En als de winter weer uitgedoofd is komt de lente opnieuw sprenkelen.
Over de kleren dan heb ik het maar niet. Ik was Adam, toen de vrouw mij
de duisternis introk.
Aan de rand van de wereld is niets eeuwigheid.
Daar moest ik aan denken toen ik wakker werd.

Oude vlam

The dream, 2012, bewerkte foto

Geen moeite

O mevrouw,
doet u geen moeite,
o doet u geen moeite,
ik vraag u,
nee ik smeek u
dat u mij geen aandacht schenkt

Het papiertje met deze tekst werd door de werkster onder het kussen van Joey
gevonden, toen ze zijn bed opmaakte. Even had ze de nijging om er iets onder
te schrijven, maar ze beheerste zich. Zelfs geen flauw akkoord. Als werkster
ben je discreet, of hoor je dat te zijn. Dus niets doen en wegwezen!

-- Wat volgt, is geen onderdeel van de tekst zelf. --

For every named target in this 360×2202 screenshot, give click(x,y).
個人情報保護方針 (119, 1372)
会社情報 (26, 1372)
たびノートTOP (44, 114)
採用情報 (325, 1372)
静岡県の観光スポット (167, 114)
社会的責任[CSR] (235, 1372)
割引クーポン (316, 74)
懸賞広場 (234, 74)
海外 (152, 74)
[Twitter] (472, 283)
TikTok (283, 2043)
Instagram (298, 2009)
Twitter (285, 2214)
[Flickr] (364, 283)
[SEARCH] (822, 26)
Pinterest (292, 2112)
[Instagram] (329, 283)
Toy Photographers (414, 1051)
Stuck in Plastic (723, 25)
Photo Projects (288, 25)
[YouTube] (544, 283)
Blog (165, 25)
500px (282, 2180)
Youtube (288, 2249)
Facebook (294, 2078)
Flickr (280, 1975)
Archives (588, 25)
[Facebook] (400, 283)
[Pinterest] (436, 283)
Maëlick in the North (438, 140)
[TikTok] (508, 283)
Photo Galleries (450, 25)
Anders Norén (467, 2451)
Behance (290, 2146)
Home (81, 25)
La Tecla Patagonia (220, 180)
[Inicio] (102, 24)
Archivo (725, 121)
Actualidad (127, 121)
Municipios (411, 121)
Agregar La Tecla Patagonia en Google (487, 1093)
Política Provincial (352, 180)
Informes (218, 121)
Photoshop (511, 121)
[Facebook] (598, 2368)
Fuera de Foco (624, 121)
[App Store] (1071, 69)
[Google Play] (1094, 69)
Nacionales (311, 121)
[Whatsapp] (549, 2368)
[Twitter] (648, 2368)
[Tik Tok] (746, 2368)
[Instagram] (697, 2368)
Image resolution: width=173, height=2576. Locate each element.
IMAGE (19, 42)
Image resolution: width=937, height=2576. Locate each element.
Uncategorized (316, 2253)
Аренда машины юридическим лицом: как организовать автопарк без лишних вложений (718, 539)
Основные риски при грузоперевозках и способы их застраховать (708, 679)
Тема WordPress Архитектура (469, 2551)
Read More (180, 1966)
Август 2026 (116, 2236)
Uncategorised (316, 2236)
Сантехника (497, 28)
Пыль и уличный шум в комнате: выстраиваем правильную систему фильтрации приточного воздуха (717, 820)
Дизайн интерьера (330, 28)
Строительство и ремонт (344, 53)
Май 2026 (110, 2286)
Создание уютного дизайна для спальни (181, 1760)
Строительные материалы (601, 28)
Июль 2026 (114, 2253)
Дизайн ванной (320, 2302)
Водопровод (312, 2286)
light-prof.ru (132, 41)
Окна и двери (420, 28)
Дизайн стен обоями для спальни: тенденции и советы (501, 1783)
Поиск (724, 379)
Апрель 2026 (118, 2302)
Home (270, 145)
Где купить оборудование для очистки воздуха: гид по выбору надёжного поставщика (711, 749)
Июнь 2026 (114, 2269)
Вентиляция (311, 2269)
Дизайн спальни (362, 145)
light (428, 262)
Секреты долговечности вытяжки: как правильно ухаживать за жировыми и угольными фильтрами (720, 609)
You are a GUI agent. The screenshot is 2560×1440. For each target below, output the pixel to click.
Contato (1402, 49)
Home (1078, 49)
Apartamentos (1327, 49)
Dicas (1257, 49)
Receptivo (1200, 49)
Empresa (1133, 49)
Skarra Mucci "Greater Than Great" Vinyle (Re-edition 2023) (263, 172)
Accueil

Waarschijnlijk was Joey aan het oefenen, wist hij niet zo goed wat hij er
mee aan moest. Woorden schieten wel vaker te kort als het speeksel de tong
te veel bevochtigd en dan krijg je zomaar een onsamenhangend betoog.
In de lijn van je groot verlangen is het dus niet onverstandig om je kop er
goed bij te houden. Voor je het weet bemoeit de Heilige Geest zich met je en
krijg je een spontane zweetlip. Dan ben je nog liever verdronken in eigen
naaktheid. Geloofd en geprezen valt de verplettering achteraf meestal wel
wat mee.
In het kleine museum van gevoelens zijn de haren vaak niet los, maar worden
zij bijeengehouden met een keurig strikje. De enige berg die een mens nog
bezit is die van Venus, al is het eigenlijk slechts een heuvel.
O mevrouw, ik zou hier vreselijk mooie dingen over kunnen uitwijden maar ik
doe het niet. Het zwart blijft verborgen onder het zwart. Hoogstens in een
enkele droom graast en raast zij hartstochtelijk.
O mevrouw, om u de waarheid te zeggen ik droom en kus de herinnering aan
die kussen.
Zoiets zou uit de mond van Joey kunnen komen.
Het waren meer verloren zuchten dan levende bewegingen.
Hij leeft in vergane tijd. Oude vlammen laaien niet.